- EXTRAIT DU DOCUMENT -

+---+

La Commission pontificale pour la protection des mineurs a présenté ce jeudi son deuxième Rapport annuel sur les politiques et procédures de l’Église pour la prévention et la lutte contre les abus. La conférence, tenue à la Salle de presse du Saint-Siège, a réuni des responsables ecclésiaux et experts internationaux autour d’un objectif commun : approfondir la culture de la protection au sein de l’Église universelle.
Monseigneur Thibault Verny, archevêque de Chambéry et nouveau président de la Commission, a ouvert la rencontre en exprimant « humilité et gratitude » devant la mission reçue du pape Léon XIV. Il a tenu à remercier particulièrement le cardinal Seán O’Malley, président sortant, saluant « dix années de travail courageux, déterminé et sincère ». Cette continuité dans la mission de la Commission marque, selon Monseigneur Verny, la volonté du Saint-Siège de maintenir un engagement constant et concret dans la prévention des abus.

+---+

- JEU DE DONNÉES -

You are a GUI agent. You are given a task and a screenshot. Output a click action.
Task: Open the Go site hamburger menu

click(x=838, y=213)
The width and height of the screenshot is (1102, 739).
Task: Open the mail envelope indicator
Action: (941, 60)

+---+

- TRAVAIL À EFFECTUER -
a: Transcrivez fidèlement l'extrait du document, de « La Commission pontificale » à « de l’Église universelle. ».
b: Répondez aux questions suivantes d'après l'extrait du document :
(i) Dans quel lieu la conférence s'est-elle tenue ?
(ii) De quelle ville Monseigneur Thibault Verny est-il archevêque ?
(iii) Combien d'années de travail Monseigneur Verny salue-t-il chez le cardinal Seán O'Malley ?

- RÉPONSES COMPLÈTES -
a:
La Commission pontificale pour la protection des mineurs a présenté ce jeudi son deuxième Rapport annuel sur les politiques et procédures de l’Église pour la prévention et la lutte contre les abus. La conférence, tenue à la Salle de presse du Saint-Siège, a réuni des responsables ecclésiaux et experts internationaux autour d’un objectif commun : approfondir la culture de la protection au sein de l’Église universelle.

b:
(i) À la Salle de presse du Saint-Siège.
(ii) De Chambéry.
(iii) Dix années.